Si le Canada peine à atteindre sa cible d'un taux de vaccination de 95% pour ses enfants, ce n'est pas principalement la faute des parents qui rejettent totalement la vaccination, mais également à cause de parents hésitants qui estiment que le risque que leur enfant contracte ces maladies est trop faible pour qu'un vaccin soit nécessaire ou qui s'estiment trop occupés pour avoir le temps d'assurer l'immunisation de leur progéniture, révèle un rapport de l'Institut C.D. Howe qui sera publié jeudi.

Une petite proportion de Canadiens (2%) ont une position «anti-vaccins». «Ils ne sont pas les principaux responsables du taux de vaccination insuffisant observé au Canada, et trop d'énergies sont consacrées actuellement pour tenter de les convaincre de l'importance de la vaccination, estiment les chercheurs Colin Busby, Aaron Jacobs et Ramya Muthukumaran. Une stratégie plus porteuse serait de viser le large groupe de parents hésitants, dont les enfants reçoivent quelques-uns des vaccins ou qui sont en retard dans le calendrier d'immunisation.»

Le taux de vaccination des enfants de 2 ans varie grandement d'une province à l'autre au pays. Mais à l'exception de Terre-Neuve-et-Labrador, aucune province n'atteint le taux de vaccination souhaité de 95%.

Plusieurs raisons

Selon les chercheurs, plusieurs raisons poussent les parents à ne pas vacciner complètement leurs enfants, notamment le prix à payer pour manquer une journée de travail. «Le fait que l'accès à un médecin en dehors des heures de travail soit très difficile au pays n'aide en rien ce problème», note Colin Busby dans une lettre publiée hier sur le site internet de l'Institut C.D. Howe.

D'autres parents sont hésitants parce qu'ils se questionnent encore sur la sécurité réelle des vaccins. «En dépit des preuves scientifiques prouvant le contraire, de plus en plus de parents s'inquiètent des risques de la vaccination», constatent les chercheurs.

------

### Tâches à réaliser
**1.** Dans le texte sur la vaccination des enfants au Canada, relevez les noms de tous les chercheurs cités.
**2.** Écrivez quelques phrases qui poursuivent le texte sur la vaccination des enfants au Canada après sa dernière phrase.
Ce matériel vient d'une autre source que le texte.

------

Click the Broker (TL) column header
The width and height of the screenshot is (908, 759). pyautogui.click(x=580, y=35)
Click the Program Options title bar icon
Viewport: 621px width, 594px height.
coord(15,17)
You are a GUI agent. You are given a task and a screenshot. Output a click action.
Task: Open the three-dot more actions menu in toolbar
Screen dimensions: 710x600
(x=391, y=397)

------

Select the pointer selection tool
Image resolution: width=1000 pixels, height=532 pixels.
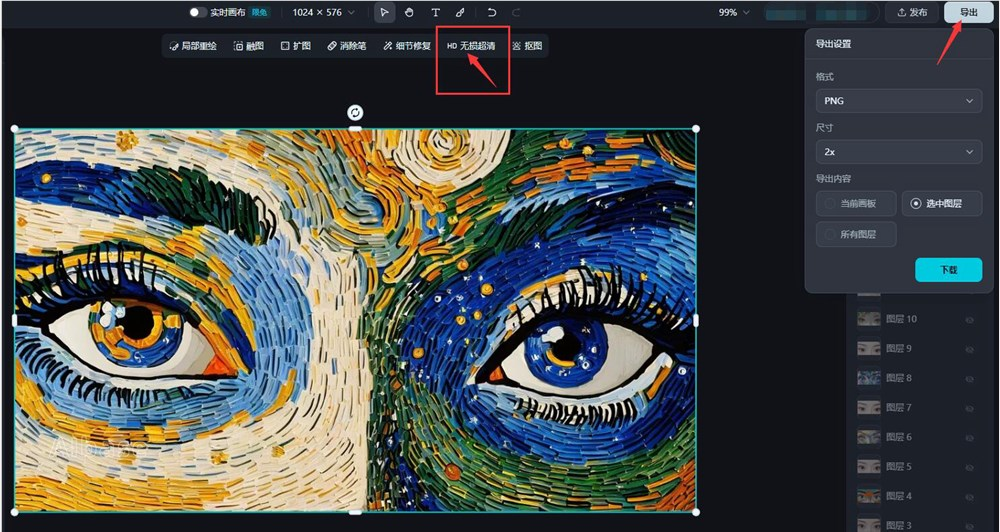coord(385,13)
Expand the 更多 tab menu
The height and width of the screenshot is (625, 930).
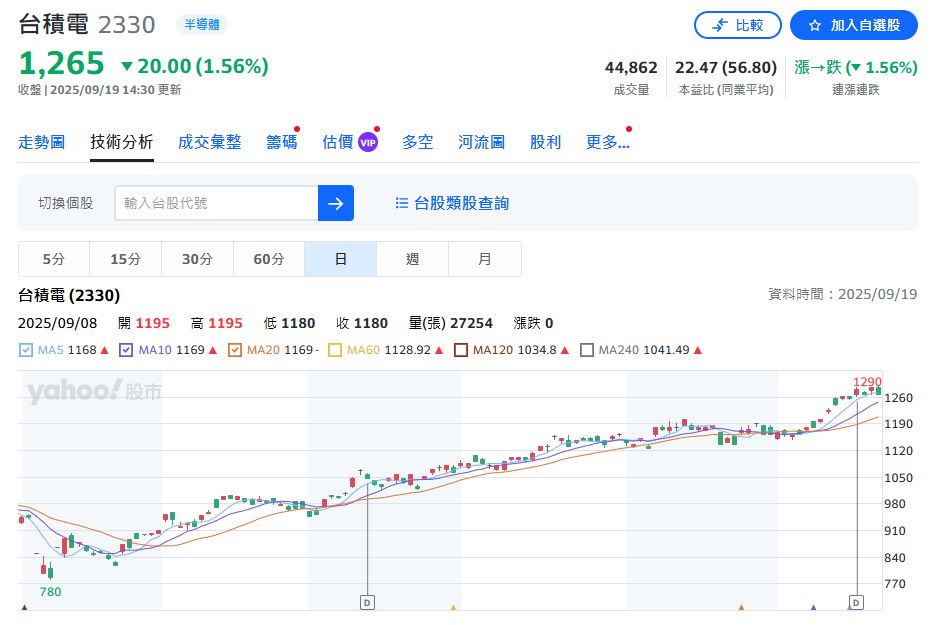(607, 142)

------

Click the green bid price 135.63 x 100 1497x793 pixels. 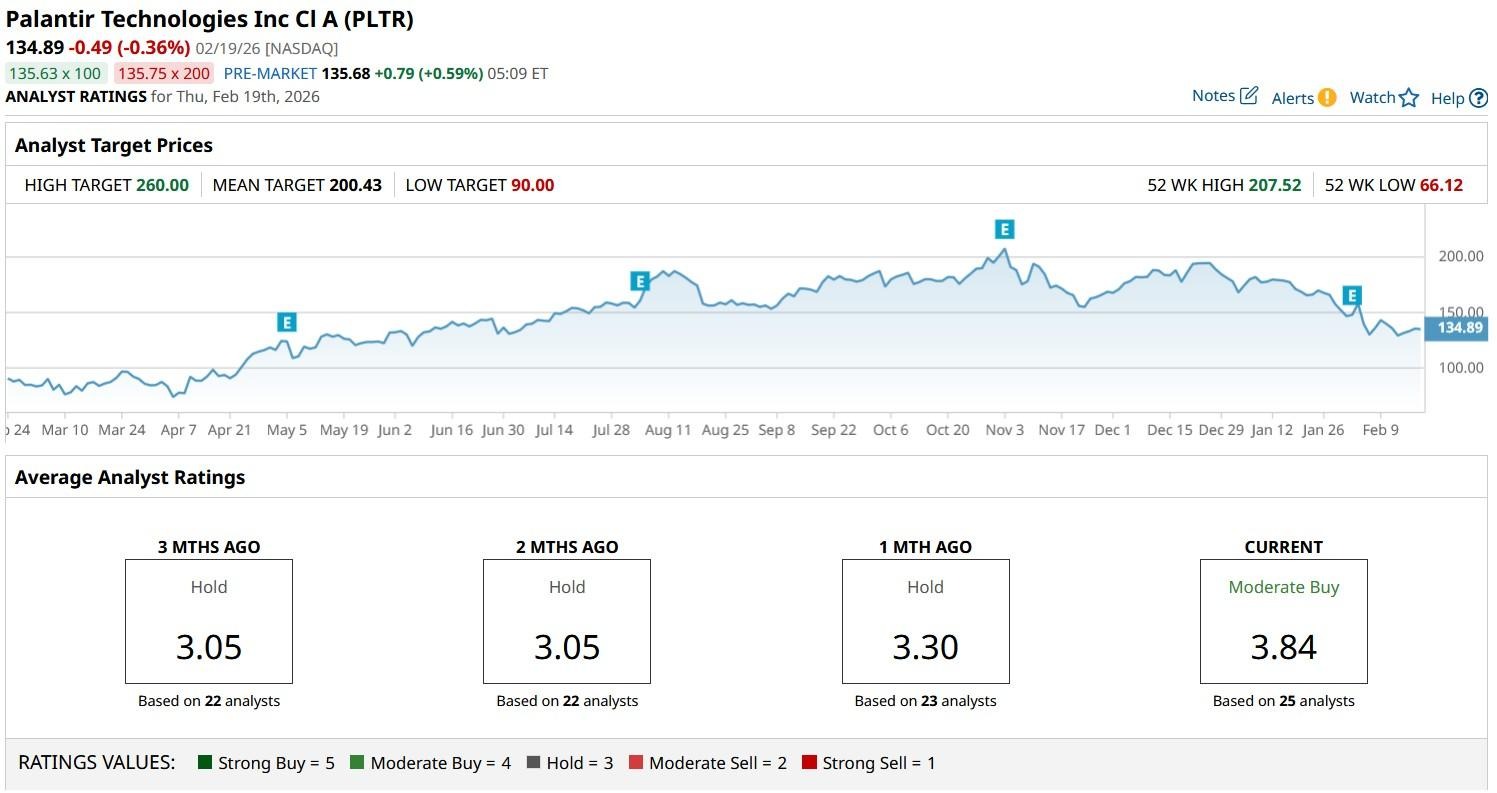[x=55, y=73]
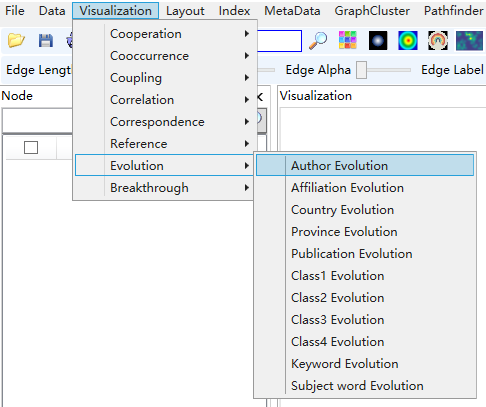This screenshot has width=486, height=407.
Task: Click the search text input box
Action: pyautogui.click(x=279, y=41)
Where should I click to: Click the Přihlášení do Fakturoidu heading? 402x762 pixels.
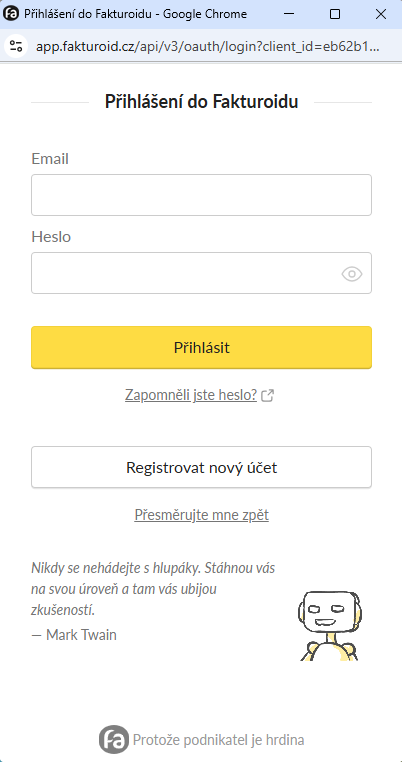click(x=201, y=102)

------

### Corrigé de l'exercice
**1.** Colin Busby, Aaron Jacobs, Ramya Muthukumaran

**2.**
Le Dr Karl Weiss, microbiologiste et infectiologue à l'Hôpital général juif et président de l'Association des médecins microbiologistes infectiologues du Québec, note lui aussi que certaines personnes continuent de douter des vaccins. Une étude britannique publiée en 1998 et établissant un lien entre autisme et vaccins, pourtant maintes fois démentie depuis, continue de faire peur à certains. «Il y a aussi tous ces discours parlant d'un complot de l'industrie pharmaceutique avec les vaccins. Plusieurs se disent que si de 10 à 15% de ce message est vrai, il faut se méfier», explique le Dr Weiss.

Des vaccins importants

Alors que se tient la Semaine nationale de promotion de la vaccination, plusieurs acteurs rappellent l'importance de se faire vacciner. «Les récentes éclosions de maladies infectieuses sont un puissant rappel des dangers qu'elles posent et le besoin d'augmenter la couverture vaccinale», écrivent les chercheurs de l'Institut C.D. Howe, citant l'épidémie de rougeole de 2011 au Québec qui avait touché 700 personnes.

«Au début du siècle dernier, l'espérance de vie était de 45 ans au Canada, et un enfant sur deux n'atteignait pas 18 ans. Aujourd'hui, on a gagné de 35 à 45 ans d'espérance de vie, et la mortalité infantile est presque nulle. Or, pendant ces années, trois éléments se sont vraiment développés : la vaccination, les antibiotiques et l'amélioration des conditions de salubrité. La vaccination dans son ensemble a eu des effets très importants», affirme le Dr Weiss.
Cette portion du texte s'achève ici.